Music of Politics: The Birth of Cool

It was a comment by Aron Michalski on a post-debate NewsGang Live: Obama was like Miles Davis, it was the notes he didn’t play that made the difference. Somehow that’s the image that has stayed with me. It’s not a frame that will gain wide usage, but I find it useful to measure the currents of both politics and technology. Leaving space for the silence, leaving space for the other players to fill in. Not responding to every theme sounded with a long personal improvisation, but sometimes just letting them finish. Letting the silence respond– opening a space for the next theme to be introduced. Perhaps we’re seeing a kind of post-Bebop public political conversation, it may be a new birth of cool. Lowering the temperature of the debate, moving from a hot sound to a cool sound.

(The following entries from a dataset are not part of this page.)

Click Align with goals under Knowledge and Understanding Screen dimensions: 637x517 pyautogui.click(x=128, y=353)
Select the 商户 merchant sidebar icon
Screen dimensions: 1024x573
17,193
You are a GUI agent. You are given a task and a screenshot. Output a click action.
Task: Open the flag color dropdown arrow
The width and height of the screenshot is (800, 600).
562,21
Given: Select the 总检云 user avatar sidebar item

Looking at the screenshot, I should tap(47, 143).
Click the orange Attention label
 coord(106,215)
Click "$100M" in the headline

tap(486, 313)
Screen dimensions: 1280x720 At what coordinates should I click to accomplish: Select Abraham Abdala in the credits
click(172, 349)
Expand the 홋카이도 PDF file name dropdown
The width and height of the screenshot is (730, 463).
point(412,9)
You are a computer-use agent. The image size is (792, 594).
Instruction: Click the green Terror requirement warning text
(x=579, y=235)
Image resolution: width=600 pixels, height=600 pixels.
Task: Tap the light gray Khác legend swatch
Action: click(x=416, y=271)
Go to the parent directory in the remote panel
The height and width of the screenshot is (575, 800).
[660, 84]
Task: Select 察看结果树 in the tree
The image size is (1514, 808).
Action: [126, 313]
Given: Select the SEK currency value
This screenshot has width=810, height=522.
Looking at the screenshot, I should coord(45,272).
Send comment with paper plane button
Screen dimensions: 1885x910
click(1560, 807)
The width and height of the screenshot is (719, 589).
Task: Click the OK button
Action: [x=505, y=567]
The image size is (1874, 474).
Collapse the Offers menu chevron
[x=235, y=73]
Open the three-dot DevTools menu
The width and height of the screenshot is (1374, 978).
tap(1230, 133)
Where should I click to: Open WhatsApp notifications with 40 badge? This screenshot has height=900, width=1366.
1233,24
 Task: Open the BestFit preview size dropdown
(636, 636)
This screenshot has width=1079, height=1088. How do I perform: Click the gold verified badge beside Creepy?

And it’s not just a lowering of the temperature, it’s a move to modal jazz and away from being tied down to the chord changes. Wikipedia discusses the new direction of a modal approach:

An understanding of modal jazz requires knowledge of musical modes. In bebop as well as in hard bop, musicians used chords to provide the background for their solos. A song would start out with a theme, which would introduce the chords used for the solos. These chords would be repeated throughout the whole song, while the soloists would play new, improvised themes over the repeated chord progression. By the 1950s, improvising over chords had become such a dominant part of jazz, that sidemen at recording dates were sometimes given nothing more than a list of chords to play from. Creating innovative solos became exceedingly difficult.

In the later 1950s, spurred by the experiments of composer and bandleader George Russell, musicians began using a modal approach. They chose not to write their songs using chords, but instead used modal scales. This meant that the bassist, for instance, did not have to ‘walk’ from one important note of a chord to that of another – as long as he or she stayed in the scale being used and accentuated the right notes within the scale, he could go virtually everywhere. The pianist, to give another example, would not have to play the same chords or variations of the chords, but could do anything, as long as he or she stayed within the scale being used. The overall result was more freedom of expression.

In fact, the way that a soloist creates a solo changed dramatically with the advent of modal jazz. Before, the goal of a soloist was to play a solo that fit into a set of chords. However, with modal jazz, a soloist must create a melody in one scale (typically), which could be potentially boring for the listener. Therefore, the goal of the musician was now to make the melody as interesting as possible. Modal jazz was, in essence, a return to melody.

The addition of flexibility created a return to melody. It seems to be a change that is seeping into the general environment. I’d equate melody with pragmatism.

Everett Dirksen & LBJ

The conservative George Will recently stated that the next president will need to attend to the words of Everett Dirksen of Illinois:

“I am a man of principle, and one of my principles is flexibility.”

As we move in to these difficult economic times, we’ll need to improvise, not on the well-worn chord changes, but within the new modes that we find ourselves. It’s that cool temperament that will be able to reach out and find the melody of our times.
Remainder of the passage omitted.